— В ФСБ он работает, и никакой это не секрет, — устало проговорила Белкина. — Так что думай, ищи, анализируй. Я тебе задачку подкинула, обещание свое выполнила и теперь могу жить до следующей передачи со спокойной совестью.
— Это он? — взглядом режиссер указала на Сергея Дорогина.
Тот добродушно улыбнулся и пожал плечами.
— Может, и я. Но тот Муму, о котором писала Белкина, был, если я не ошибаюсь, глухонемым.
— Нет, у вас слишком доброе лицо для человека, который мог спокойно сварить в ванне банкира. Вы на такую жестокость не способны.
— Не знаю, не пробовал, нужды, наверное, не было. Все зависит от того, насколько человек мне противен. Подумаю на досуге.
Тамара боялась пошевелиться, боялась выдать своего любимого. Сам‑то он держался уверенно, а вот Солодкина ног под собой не чуяла.
«Такие минуты, — подумала женщина, — укорачивают жизнь, наверное, года на два, Хотя если честно самой себе признаться, то знакомство с Дорогиным укоротило мне ее лет на десять, уж точно. Хотя, с другой стороны, пару раз он мне спас жизнь, как и я ему.»
—- Кого тебе еще привести на передачу? — усмехнулась Белкина и допила шампанское. — Продажного прокурора?
— Ты лучше приведи не продажного,
— Я неисполнимых вещей не обещаю.
— Почему?
— Жизнь отучила.
— И все же я не отказалась бы, если бы ты привела в следующий раз своего Муму.
— Он здесь. Он уже побывал в нашей передаче, и ты свой шанс упустила.
— Сволочь ты, Белкина!
— Уж какая есть. Но заметь, при этом умудряюсь держать данное слово.

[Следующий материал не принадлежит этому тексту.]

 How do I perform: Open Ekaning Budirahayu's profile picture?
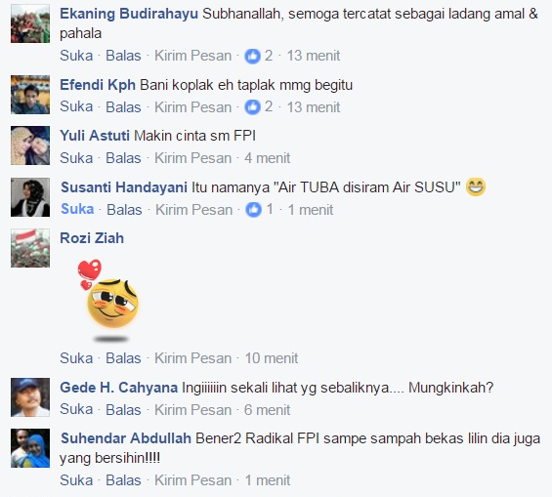[x=30, y=23]
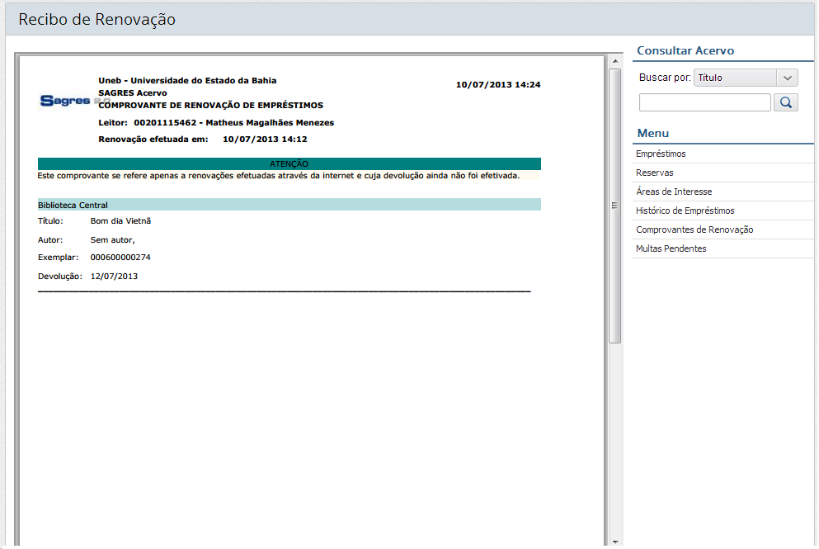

В студии уже появились другие люди, рабочие разбирали подставки, составляли стулья.
— По–моему, наше время заканчивается, с сожалением произнесла Белкина.
— Наше время в студии заканчивается, — поправила ее режиссер. — И если никто не спешит, то давайте перейдем в бар.
— Халявного шампанского больше не будет, — предупредила Варвара. — Но думаю, вы люди состоятельные и можете заплатить за дальнейшую выпивку сами.
Только теперь Тамара вспомнила, что они с Дорогиным приехали в студию на машине, и покосилась на пустой фужер в руках мужчины.
— Ты выпил шампанское?
— Нет.
— А как же…
— Ты беспокоишься, смогу ли я вести машину?
— Куда ты его дел, не в карман же вылил? Дорогин указал взглядом на неглубокий поднос,
в котором плескался тонкий слой вина.
— Надо уметь выливать незаметно.
— Даже я, все время державшая тебя за руку, не заметила, как ты избавился от спиртного.
-— Я не перестаю тебя поражать?
— Хорошо, если поражаешь приятными вещами.
Публика двинулась к выходу. Тамара зашептала на ухо Дорогину:
— Не пойдем наверх.
— Почему?
— Я уже устала. Так давно не была на людях.
— Как хочешь.
— Тебе бы хотелось остаться?
— Я даже не знаю. Мне хочется быть рядом с тобой.
— Врешь. За последнее время я тебе надоела хуже горькой редьки.
— Ты совсем не горькая, ты сладкая. Дорогин, воспользовавшись случаем, придержал
Тамару, и они оказались в хвосте процессии. Нежно поцеловал ее в щеку.
— Глупо, но я смущаюсь, — проговорила женщина.
— Нас никто не видел
Глава 8
«Ну и лох, — смеялся Саванюк, — я думал, Иванова долго убалтывать придется, а он все как на духу выложил, и про товар, и про то, что никто не знает, куда он его повез. Научился я с людьми разговаривать.»
В окнах вагончика горел яркий свет, дверь была нараспашку. Трое таможенников — двое белорусских, один латышский — расположились возле стола. Все курили, и дым клубами валил на улицу сквозь открытую дверь.
— Едет кто‑то, — сказал латыш Раймонд, посмотрев в окно.
На горке блеснули фары легковой машины и тут же исчезли, спрятавшись в ложбине.
— Кто, кто — конь в пальто, — подкузьмил его краснолицый таможенник. — Саванюк едет, больше в такое время некому.
Если белорусские таможенники поставили свои автоматы к стене, то латыш продолжал держать оружие между ног, будто опасался нападения.
— Точно, он.
«Жигули», взвизгнув тормозами, заехали на стоянку. Саванюк лишь захлопнул дверцу и быстро зашел в вагончик. Трое таможенников уставились на него.
— Ну как?
Бывший полковник расплылся в улыбке.
— Ни хрена не заподозрил.
— Что он лох, я и не сомневался, — рассмеялся краснолицый таможенник.